Runx1b-expressing cells lose Sox10 expression. (a) Images showing control and Runx1b overexpression in chick migratory NCCs at HH19 stained for the HMG transcription factor Sox10. (b) Quantitative data from measurements of colocalization of EGFP and Sox10 showing the loss of Sox10 expression in cells expressing Runx1b. Scale bar (a), 20 μm. *P ≤ 0.05, one-tailed t-test. Error bars = s.e.m.

Figure 6

Runx1 selectively controls TrkA expression. (a) Micrographs show stage-HH19 control and Runx1b-overexpressing neural tube and migratory NCCs stained for TrkA and the sensory neuronal marker Isl1, as well as for TrkC and the early neuronal marker Tuj1 (βIII-tubulin).
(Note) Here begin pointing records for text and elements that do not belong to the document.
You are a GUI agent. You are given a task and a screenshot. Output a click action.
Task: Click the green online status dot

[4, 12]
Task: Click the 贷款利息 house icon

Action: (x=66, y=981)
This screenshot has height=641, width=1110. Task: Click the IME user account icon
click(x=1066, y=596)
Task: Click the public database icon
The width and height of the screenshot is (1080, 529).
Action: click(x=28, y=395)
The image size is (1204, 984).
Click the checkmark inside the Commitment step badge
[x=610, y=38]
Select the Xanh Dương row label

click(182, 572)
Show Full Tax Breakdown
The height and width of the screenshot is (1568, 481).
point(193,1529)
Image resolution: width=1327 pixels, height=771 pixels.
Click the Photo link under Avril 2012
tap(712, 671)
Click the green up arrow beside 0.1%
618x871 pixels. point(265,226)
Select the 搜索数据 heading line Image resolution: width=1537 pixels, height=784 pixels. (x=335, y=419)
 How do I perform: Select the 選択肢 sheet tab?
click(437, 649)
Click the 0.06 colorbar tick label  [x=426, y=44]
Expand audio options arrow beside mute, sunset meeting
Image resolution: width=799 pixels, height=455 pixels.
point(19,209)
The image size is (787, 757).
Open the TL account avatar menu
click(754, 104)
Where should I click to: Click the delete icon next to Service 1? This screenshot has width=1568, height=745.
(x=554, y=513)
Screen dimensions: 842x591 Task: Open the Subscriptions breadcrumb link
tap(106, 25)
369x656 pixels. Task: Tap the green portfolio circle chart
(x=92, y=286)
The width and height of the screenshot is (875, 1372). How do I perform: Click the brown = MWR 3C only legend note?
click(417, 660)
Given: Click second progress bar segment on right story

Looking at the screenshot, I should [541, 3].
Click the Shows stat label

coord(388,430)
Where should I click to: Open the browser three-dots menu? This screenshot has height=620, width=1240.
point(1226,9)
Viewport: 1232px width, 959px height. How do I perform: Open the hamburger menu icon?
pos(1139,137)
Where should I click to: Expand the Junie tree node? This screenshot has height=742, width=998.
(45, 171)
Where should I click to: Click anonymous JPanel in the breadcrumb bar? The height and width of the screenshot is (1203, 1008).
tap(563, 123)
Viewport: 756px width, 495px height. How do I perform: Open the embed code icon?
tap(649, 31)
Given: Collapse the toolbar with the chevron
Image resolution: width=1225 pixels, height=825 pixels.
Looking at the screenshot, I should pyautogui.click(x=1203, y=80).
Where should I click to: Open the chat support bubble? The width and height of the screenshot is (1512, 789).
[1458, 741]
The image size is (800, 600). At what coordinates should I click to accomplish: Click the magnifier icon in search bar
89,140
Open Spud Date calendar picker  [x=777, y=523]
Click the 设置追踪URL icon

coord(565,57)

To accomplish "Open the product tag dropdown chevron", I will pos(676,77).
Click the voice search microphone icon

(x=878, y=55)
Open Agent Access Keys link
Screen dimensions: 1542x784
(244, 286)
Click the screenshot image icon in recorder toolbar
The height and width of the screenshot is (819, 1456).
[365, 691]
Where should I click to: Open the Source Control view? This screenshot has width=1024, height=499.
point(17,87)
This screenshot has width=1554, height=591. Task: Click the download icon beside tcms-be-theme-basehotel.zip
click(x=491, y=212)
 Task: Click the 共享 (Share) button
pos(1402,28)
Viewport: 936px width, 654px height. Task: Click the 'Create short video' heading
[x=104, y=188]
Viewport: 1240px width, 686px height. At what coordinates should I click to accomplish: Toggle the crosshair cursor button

Note that Runx1b induced premature and ectopic expression of TrkA but not TrkC. Confocal Z-stacks showed that TrkA is turned on in the Runx1b-overexpressing (green) cells. (b) RuntB siRNA efficiently silences β-galactosidase translated from a LacZ construct tagged in the 3′ untranslated region with the siRNA-targeted RuntB sequence compared to control without siRNA. Micrographs show β-galactosidase (blue) and EGFP (green) expression in control and siRNA-treated chick embryos at stage HH24. (c) Percent of β-galactosidase-expressing PC12 cells 24 h after transfection with siRNA1, siRNA2 and a combination of both together with the LacZ construct tagged with the RuntB siRNA-targeted sequence. Note that siRNA induced a significant knockdown of β-galactosidase both in vitro and in vivo. (d) Expression of endogenous RuntB mRNA detected by In situ hybridization in control and siRNA-treated chick DRG at stage HH29. Note that siRNA significantly reduced endogenous RuntB mRNA expression at this stage (n = 4 animals/construct). (e,f) Reducing endogenous RuntB expression with siRNAs selectively downregulates TrkA but not TrkC expression in chick DRG at stage HH29 as shown in micrographs (e) and the corresponding quantification (f). Scale bars, 100 μm (b,d) and 20 μm (a,e). Two-tailed t-test **P ≤ 0.01. Error bars represent s.e.m.